Ahead of us, Angel took a hammer and began to pound an iron anchor into the stone. A lot more effective than my feet.
"Are you just good at everything?" I asked her, watching her rig the pulley and required knots with skilful hands.
Angel blushed, then flashed me the ghost of a smile. "I used to have pretty bad ADHD, so not everything. Just anything with my hands. I DID grow up on a ranch near the mountains."
"... New Mexico has mountains?"
Angel scoffed. "Yeah, only like... two thirds of the state."
"I guess I kinda think of Colorado and Arizona as being the mountainous part of the southwest." I rumbled with amusement. "Always figured New Mexico was like Mexico-Mexico. Flat and low and dry."
"Nope. Most of it is high and rocky and dry. In the area I'm from, you're always a few thousand feet above sea level. We had two mountain ranges within an hour's drive of us, and the City of Rocks. My dad used to take me camping out there every year, we..." She trailed off, fingers faltering. "Anyway, I need to finish this rig. Hang on."
Angel looked down. She frowned while she finished getting her line ready.
"Sorry. Didn't mean to bring up bad memories," I said.

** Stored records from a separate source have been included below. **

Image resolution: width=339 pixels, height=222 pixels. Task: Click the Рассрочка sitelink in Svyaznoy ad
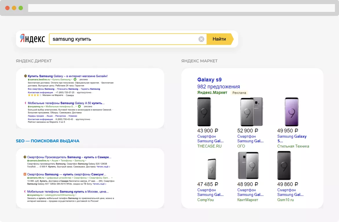tap(61, 116)
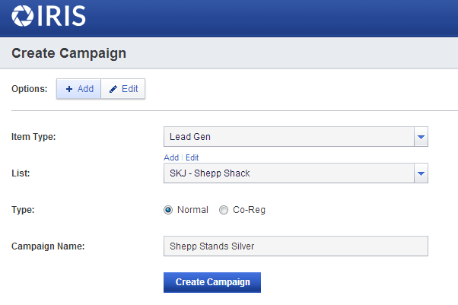Image resolution: width=458 pixels, height=305 pixels.
Task: Focus the Campaign Name text field
Action: (296, 246)
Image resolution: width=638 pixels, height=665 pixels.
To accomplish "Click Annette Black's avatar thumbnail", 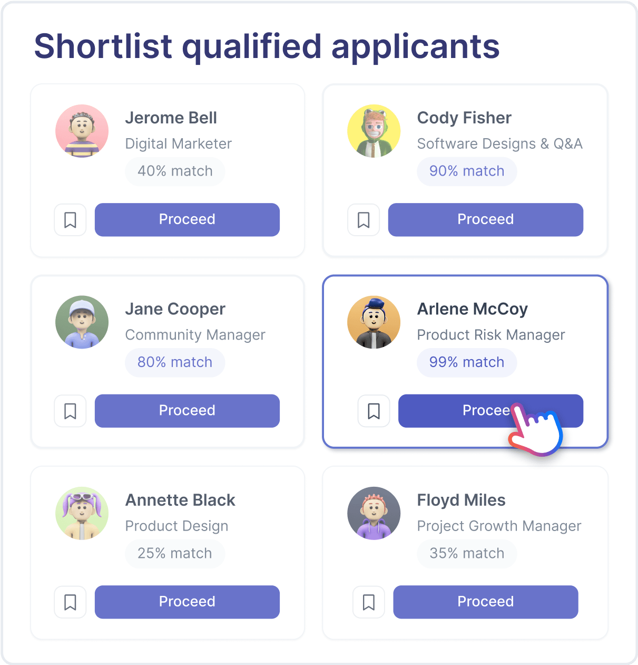I will [x=82, y=513].
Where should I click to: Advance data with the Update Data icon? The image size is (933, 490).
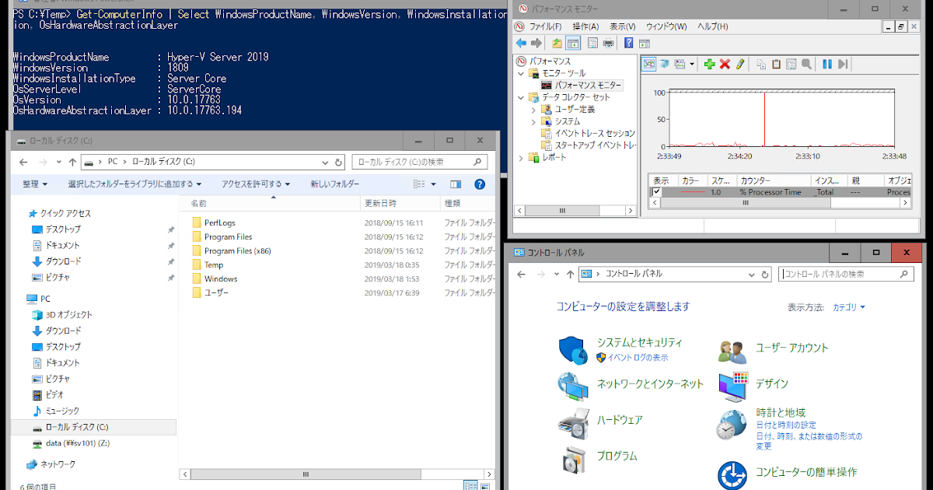pos(843,63)
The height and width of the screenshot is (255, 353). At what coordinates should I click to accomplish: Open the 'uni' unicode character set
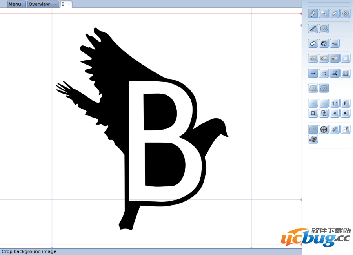click(313, 58)
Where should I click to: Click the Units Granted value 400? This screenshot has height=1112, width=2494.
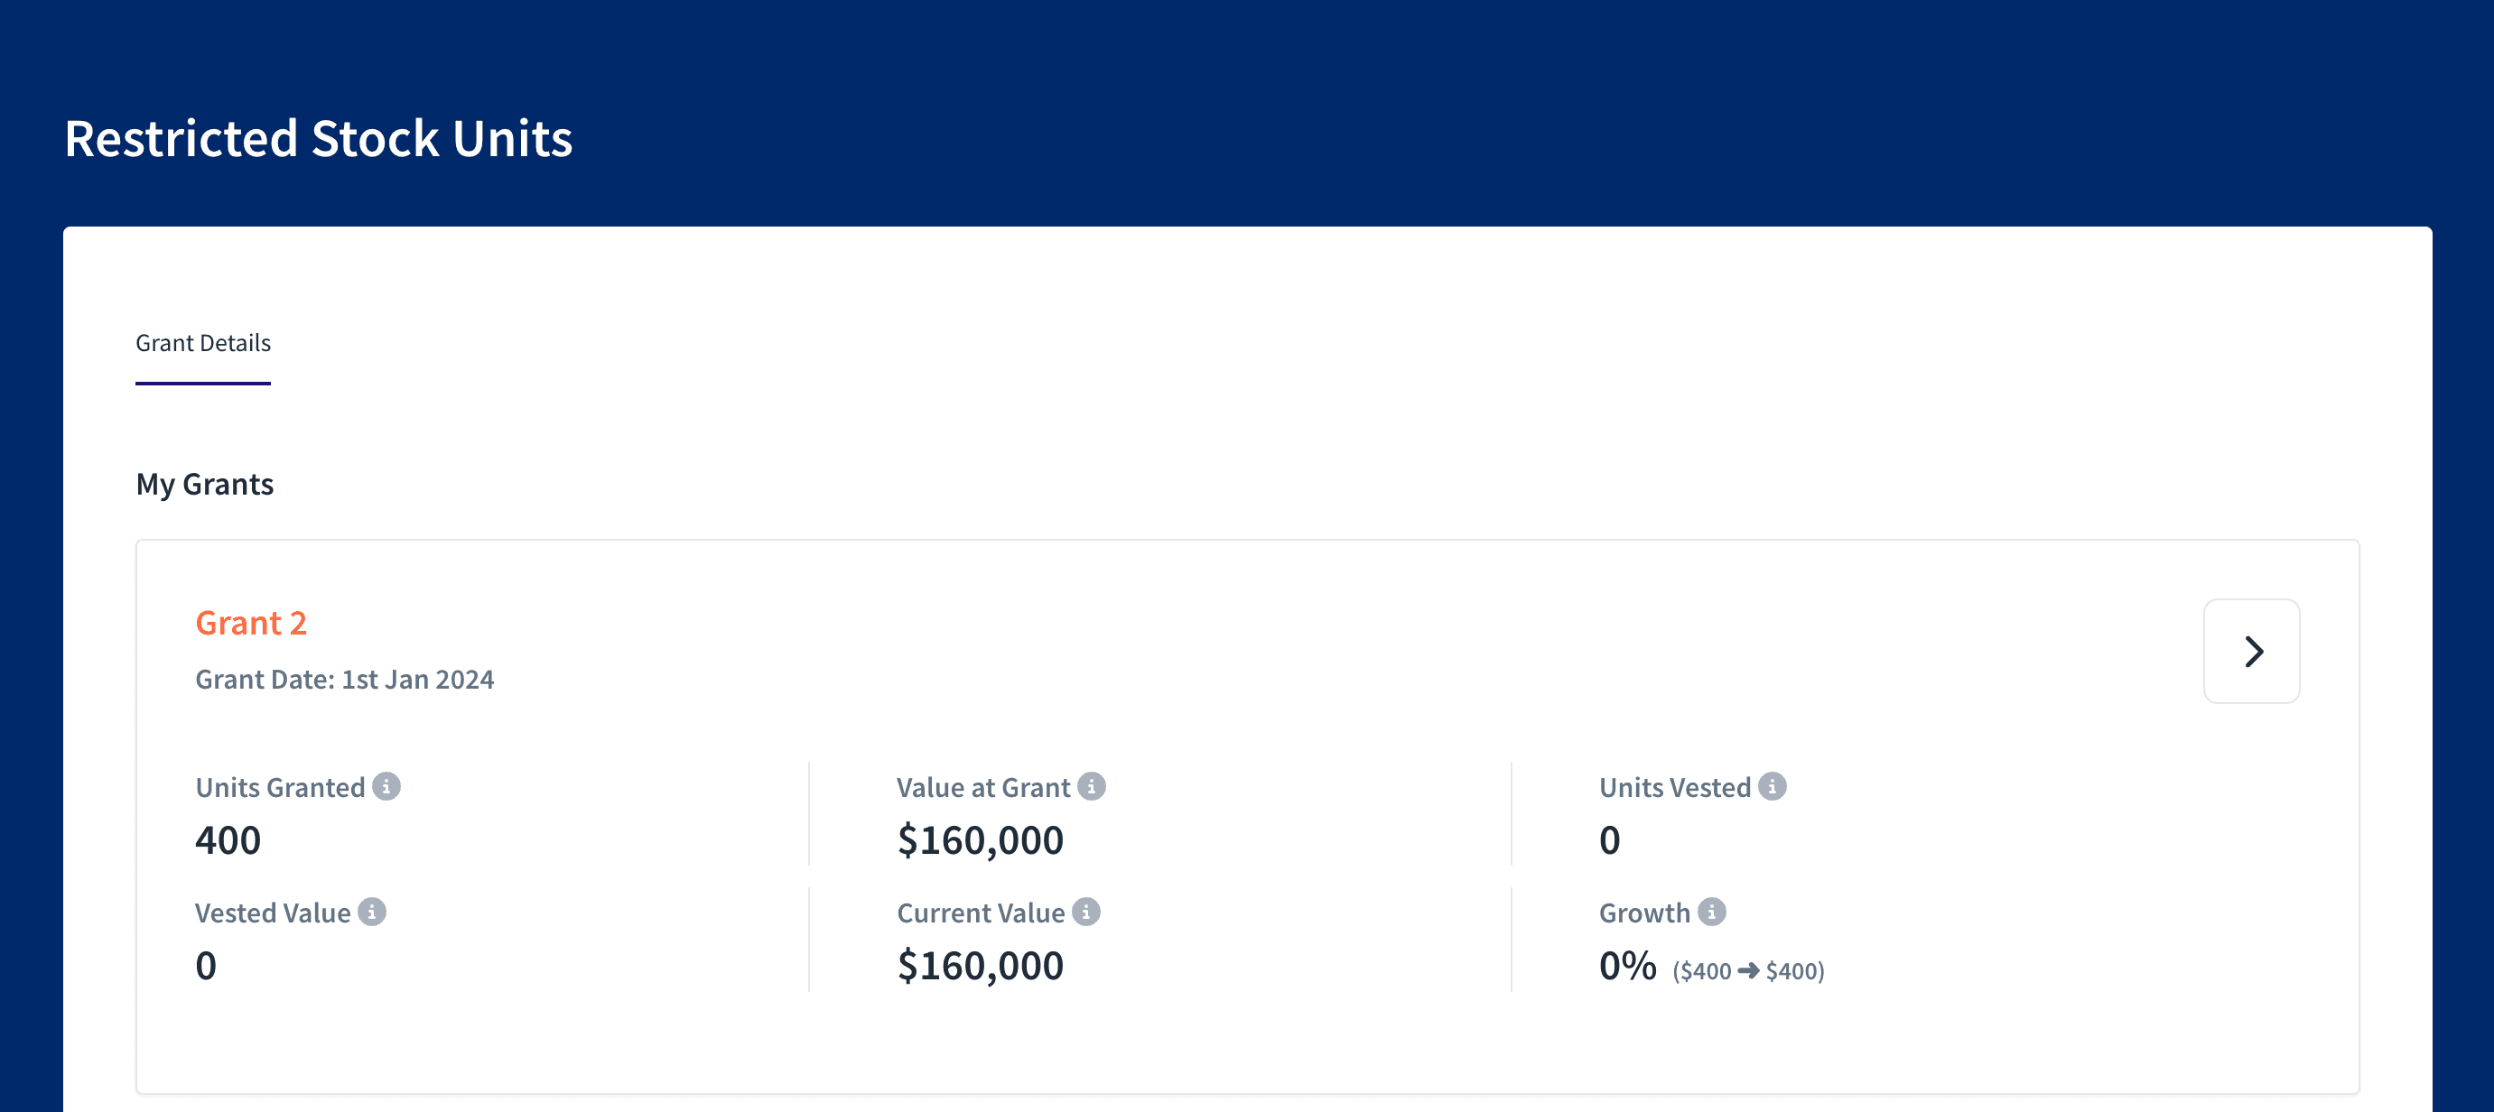[228, 840]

"No, they're good memories. That's the problem." Angel gave a little shake of her head, eyes downcast while she signed. "Turn around."

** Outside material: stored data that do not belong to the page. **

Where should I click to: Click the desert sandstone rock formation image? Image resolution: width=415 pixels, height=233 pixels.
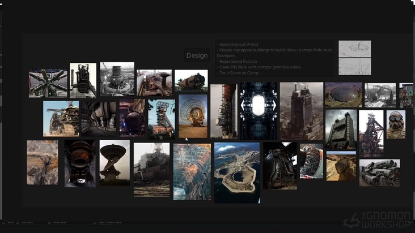point(341,166)
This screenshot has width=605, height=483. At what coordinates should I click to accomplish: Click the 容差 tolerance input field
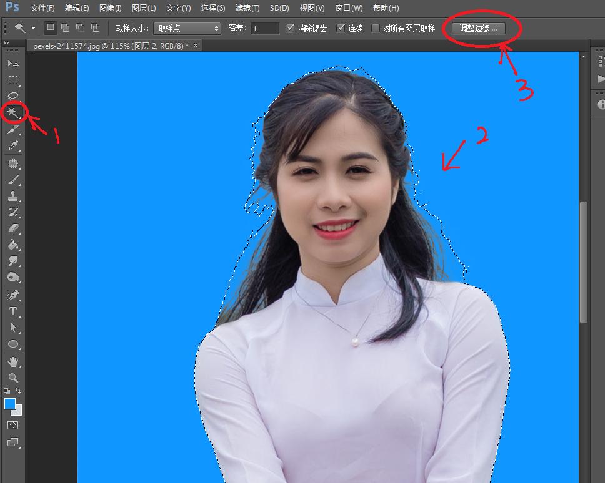point(264,27)
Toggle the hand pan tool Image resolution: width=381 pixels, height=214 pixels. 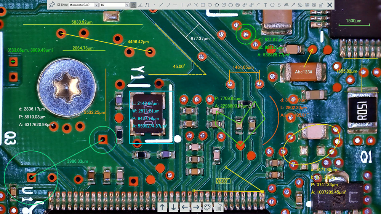pos(133,5)
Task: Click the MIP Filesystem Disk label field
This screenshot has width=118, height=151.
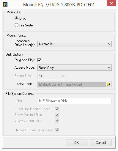Action: point(75,101)
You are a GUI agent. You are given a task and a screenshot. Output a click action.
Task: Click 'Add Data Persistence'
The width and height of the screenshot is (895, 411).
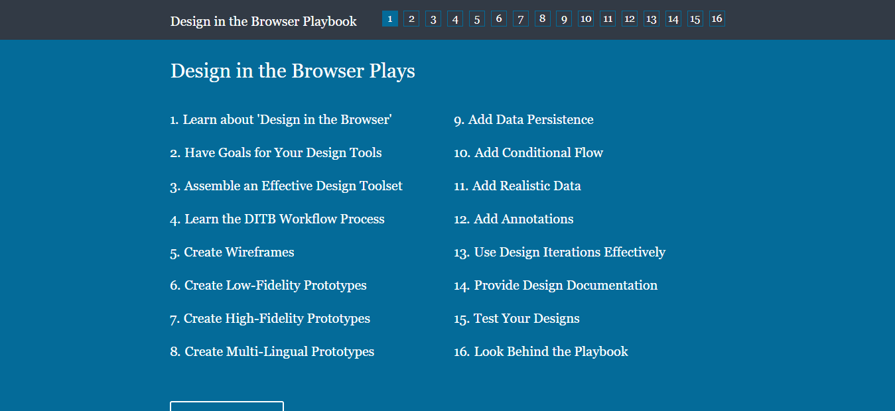pyautogui.click(x=529, y=119)
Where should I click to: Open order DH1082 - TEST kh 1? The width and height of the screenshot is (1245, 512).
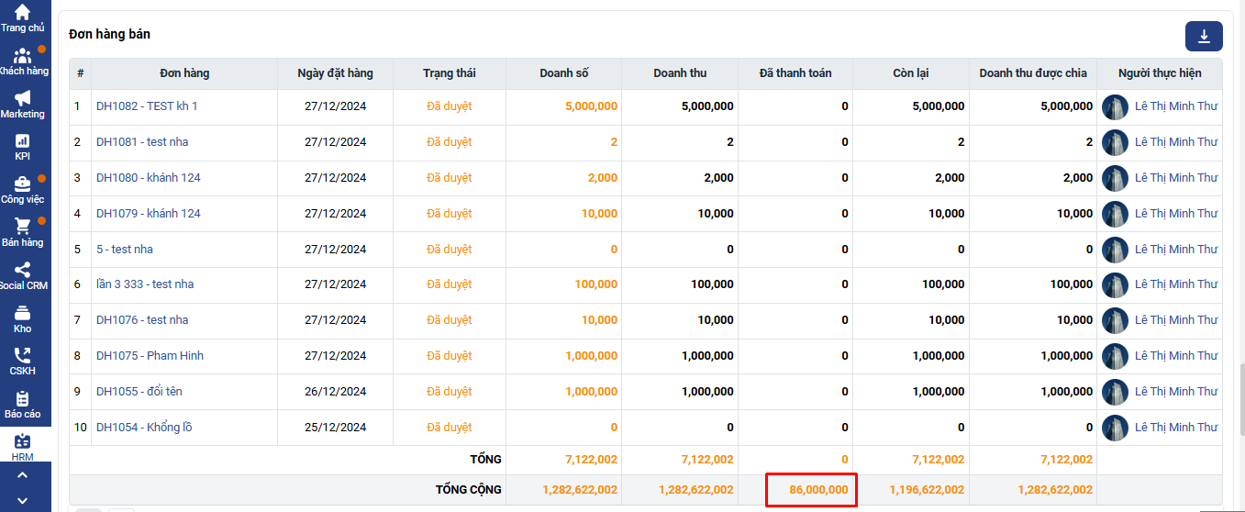(147, 106)
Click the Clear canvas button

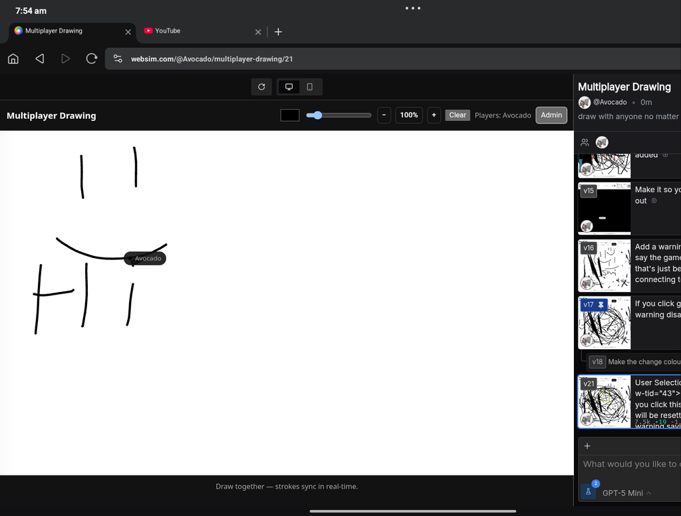point(458,115)
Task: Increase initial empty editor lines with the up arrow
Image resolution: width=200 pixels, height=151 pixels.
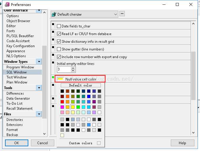Action: (x=73, y=68)
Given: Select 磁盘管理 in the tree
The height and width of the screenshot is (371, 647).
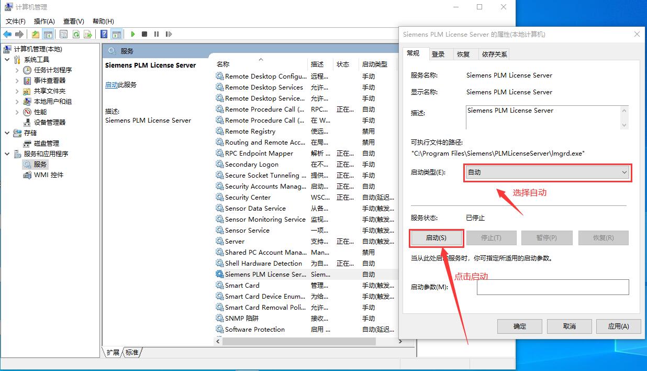Looking at the screenshot, I should [x=47, y=143].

"Whuu?" Lulu made a sound of concern as I sighed, heaved myself up, and turned and plunked back down.
"She's getting changed," I said to her. "I think."
Lulu bobbled in agreement. “Oohh.”
When Angel signalled me to turn back, I looked over my shoulder. She was in the armor we'd looted from the Hell Pigs Elites, including the [King Pig Valor Token]. The leather, sinew and hide armored top had looked a lot more comprehensive on a man's body. On Angel, it was little more than a scrap of decorated leather that barely covered her modest bust, plus a harness with overloaded spiked shoulder pads. Her head and face were mostly covered by a hyena skull helmet with a tall mohawk of feathers. The pants rode low. My brows arched.
"Not a word." She scowled at me as she clipped herself into the harness. "Not one."
"Wasn’t gonna say a damn thing." I made a show of licking the back of one paw and washing my face. "Other than the fact this game clearly has an all-male Eastern European dev team."
Angel groaned aloud and gave the sky - and the unseen dev team - the middle finger before she backed to the edge of the crevasse. "Alright. See you down there."
I reared onto my hind legs and saluted with a tentacle. Angel smiled, then jumped backwards into the open air.
She was halfway to the ground when I realized we had a problem.